ABSTRACT Soft materials, such as soft biological tissue and soft silicone rubber, are non-linear materials which require the classical uniaxial and biaxial tensile testing methods for characterisation. Unfortunately, in special cases, such as for soft biological tissue, the samples are smaller than 10 mm χ 10 mm in size and these classical tensile testing methods produce unwanted stress and strain gradients due to the fastening techniques associated with these methods. Micro-indentation is proposed as an alternative method for characterising soft materials. Using inverse Finite Element (FE) analysis and a known Mooney-Rivlin three parameter material model, six different micro-indentation tests were proposed.
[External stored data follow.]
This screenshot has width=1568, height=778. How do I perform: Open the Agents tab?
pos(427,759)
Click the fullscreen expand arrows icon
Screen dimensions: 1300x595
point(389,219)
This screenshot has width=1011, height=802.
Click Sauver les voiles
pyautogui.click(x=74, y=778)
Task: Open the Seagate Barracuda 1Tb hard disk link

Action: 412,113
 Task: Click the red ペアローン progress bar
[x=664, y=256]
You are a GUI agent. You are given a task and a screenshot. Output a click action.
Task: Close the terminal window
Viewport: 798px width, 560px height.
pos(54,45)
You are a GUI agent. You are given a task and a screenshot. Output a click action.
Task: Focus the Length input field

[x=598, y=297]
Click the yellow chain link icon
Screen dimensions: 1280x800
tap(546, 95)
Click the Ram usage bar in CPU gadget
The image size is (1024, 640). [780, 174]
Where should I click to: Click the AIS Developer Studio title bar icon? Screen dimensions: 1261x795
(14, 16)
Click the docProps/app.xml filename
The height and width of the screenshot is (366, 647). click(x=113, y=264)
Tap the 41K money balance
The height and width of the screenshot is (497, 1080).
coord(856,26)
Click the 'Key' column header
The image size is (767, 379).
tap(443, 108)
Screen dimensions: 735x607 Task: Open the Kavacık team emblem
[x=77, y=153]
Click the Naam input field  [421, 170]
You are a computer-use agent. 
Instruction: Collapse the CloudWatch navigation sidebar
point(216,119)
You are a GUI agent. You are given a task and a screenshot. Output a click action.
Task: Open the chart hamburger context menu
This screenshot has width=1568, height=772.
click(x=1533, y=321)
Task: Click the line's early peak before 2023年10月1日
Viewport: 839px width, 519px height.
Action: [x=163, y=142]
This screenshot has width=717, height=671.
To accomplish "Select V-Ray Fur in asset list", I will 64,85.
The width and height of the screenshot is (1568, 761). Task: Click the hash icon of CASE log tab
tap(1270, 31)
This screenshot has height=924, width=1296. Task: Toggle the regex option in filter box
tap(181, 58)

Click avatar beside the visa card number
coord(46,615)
A theoretical approach was used to determine which indentation test best characterised a silicone sample, by using two FE models. The results showed that microindentation is capable of characterising a soft material in ideal conditions with a cylindrical indenter applied in a diagonal orientation over the sample, as the best indentation method. Finally, it was observed that the material model can either match the displacements with the smallest objective function or the stress vs. stretch curve can be matched to 99 % over the whole stretch range but not both simultaneously. Additional keywords: Inverse Finite Elements analysis, Micro-indentation, Gradient optimisation, Mooney-Rivlin hyper-elastic material model.